**Task prompt**
Each entry below must appear in the answer exactly as written.
* * * * * * *
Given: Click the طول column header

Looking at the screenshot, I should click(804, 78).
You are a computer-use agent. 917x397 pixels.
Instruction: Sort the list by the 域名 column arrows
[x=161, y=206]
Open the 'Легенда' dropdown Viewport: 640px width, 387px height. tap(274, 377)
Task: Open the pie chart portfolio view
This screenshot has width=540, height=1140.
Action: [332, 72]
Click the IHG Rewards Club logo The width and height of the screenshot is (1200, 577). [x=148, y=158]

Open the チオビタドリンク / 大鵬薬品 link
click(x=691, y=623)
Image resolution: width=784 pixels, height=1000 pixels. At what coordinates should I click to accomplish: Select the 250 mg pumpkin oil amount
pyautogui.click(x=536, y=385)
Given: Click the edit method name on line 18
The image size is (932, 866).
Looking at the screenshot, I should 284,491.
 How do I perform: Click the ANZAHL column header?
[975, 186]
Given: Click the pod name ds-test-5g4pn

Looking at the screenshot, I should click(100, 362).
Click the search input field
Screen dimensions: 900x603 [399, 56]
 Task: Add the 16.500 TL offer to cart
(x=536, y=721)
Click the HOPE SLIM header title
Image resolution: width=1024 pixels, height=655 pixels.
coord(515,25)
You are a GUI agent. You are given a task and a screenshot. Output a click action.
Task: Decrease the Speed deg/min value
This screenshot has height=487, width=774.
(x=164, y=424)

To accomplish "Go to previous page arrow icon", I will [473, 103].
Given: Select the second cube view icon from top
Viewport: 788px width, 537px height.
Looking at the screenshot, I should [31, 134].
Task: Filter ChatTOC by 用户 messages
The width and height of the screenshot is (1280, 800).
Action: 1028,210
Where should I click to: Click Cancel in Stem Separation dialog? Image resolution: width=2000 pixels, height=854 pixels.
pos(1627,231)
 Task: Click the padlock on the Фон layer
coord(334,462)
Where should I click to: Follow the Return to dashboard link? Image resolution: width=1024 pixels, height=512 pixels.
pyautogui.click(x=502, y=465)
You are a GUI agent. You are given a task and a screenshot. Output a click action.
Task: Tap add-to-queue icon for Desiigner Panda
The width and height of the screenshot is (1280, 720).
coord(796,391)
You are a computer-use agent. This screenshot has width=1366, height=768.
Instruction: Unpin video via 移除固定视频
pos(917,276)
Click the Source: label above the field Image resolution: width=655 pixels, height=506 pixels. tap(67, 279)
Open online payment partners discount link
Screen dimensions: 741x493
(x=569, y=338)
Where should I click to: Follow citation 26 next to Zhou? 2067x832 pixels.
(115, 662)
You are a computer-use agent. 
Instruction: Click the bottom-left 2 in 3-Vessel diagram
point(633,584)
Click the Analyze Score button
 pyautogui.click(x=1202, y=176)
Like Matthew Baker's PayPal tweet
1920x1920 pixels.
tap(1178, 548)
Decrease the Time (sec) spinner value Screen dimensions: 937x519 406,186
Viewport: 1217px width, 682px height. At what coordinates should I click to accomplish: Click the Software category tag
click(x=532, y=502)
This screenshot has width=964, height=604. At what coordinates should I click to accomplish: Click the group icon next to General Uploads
* * * * * * *
**Task response**
Given: Click the طول column header

Looking at the screenshot, I should click(804, 78).
You are a computer-use agent. 917x397 pixels.
Instruction: Sort the list by the 域名 column arrows
[x=161, y=206]
Open the 'Легенда' dropdown Viewport: 640px width, 387px height. tap(274, 377)
Task: Open the pie chart portfolio view
This screenshot has width=540, height=1140.
Action: [332, 72]
Click the IHG Rewards Club logo The width and height of the screenshot is (1200, 577). [x=148, y=158]

Open the チオビタドリンク / 大鵬薬品 link
click(x=691, y=623)
Image resolution: width=784 pixels, height=1000 pixels. At what coordinates should I click to accomplish: Select the 250 mg pumpkin oil amount
pyautogui.click(x=536, y=385)
Given: Click the edit method name on line 18
The image size is (932, 866).
Looking at the screenshot, I should 284,491.
 How do I perform: Click the ANZAHL column header?
[975, 186]
Given: Click the pod name ds-test-5g4pn

Looking at the screenshot, I should click(100, 362).
Click the search input field
Screen dimensions: 900x603 [399, 56]
 Task: Add the 16.500 TL offer to cart
(x=536, y=721)
Click the HOPE SLIM header title
Image resolution: width=1024 pixels, height=655 pixels.
coord(515,25)
You are a GUI agent. You are given a task and a screenshot. Output a click action.
Task: Decrease the Speed deg/min value
This screenshot has height=487, width=774.
(x=164, y=424)

To accomplish "Go to previous page arrow icon", I will [473, 103].
Given: Select the second cube view icon from top
Viewport: 788px width, 537px height.
Looking at the screenshot, I should [31, 134].
Task: Filter ChatTOC by 用户 messages
The width and height of the screenshot is (1280, 800).
Action: 1028,210
Where should I click to: Click Cancel in Stem Separation dialog? Image resolution: width=2000 pixels, height=854 pixels.
pos(1627,231)
 Task: Click the padlock on the Фон layer
coord(334,462)
Where should I click to: Follow the Return to dashboard link? Image resolution: width=1024 pixels, height=512 pixels.
pyautogui.click(x=502, y=465)
You are a GUI agent. You are given a task and a screenshot. Output a click action.
Task: Tap add-to-queue icon for Desiigner Panda
The width and height of the screenshot is (1280, 720).
coord(796,391)
You are a computer-use agent. This screenshot has width=1366, height=768.
Instruction: Unpin video via 移除固定视频
pos(917,276)
Click the Source: label above the field Image resolution: width=655 pixels, height=506 pixels. tap(67, 279)
Open online payment partners discount link
Screen dimensions: 741x493
(x=569, y=338)
Where should I click to: Follow citation 26 next to Zhou? 2067x832 pixels.
(115, 662)
You are a computer-use agent. 
Instruction: Click the bottom-left 2 in 3-Vessel diagram
point(633,584)
Click the Analyze Score button
 pyautogui.click(x=1202, y=176)
Like Matthew Baker's PayPal tweet
1920x1920 pixels.
tap(1178, 548)
Decrease the Time (sec) spinner value Screen dimensions: 937x519 406,186
Viewport: 1217px width, 682px height. At what coordinates should I click to accomplish: Click the Software category tag
click(x=532, y=502)
This screenshot has width=964, height=604. At what coordinates should I click to accomplish: Click the group icon next to General Uploads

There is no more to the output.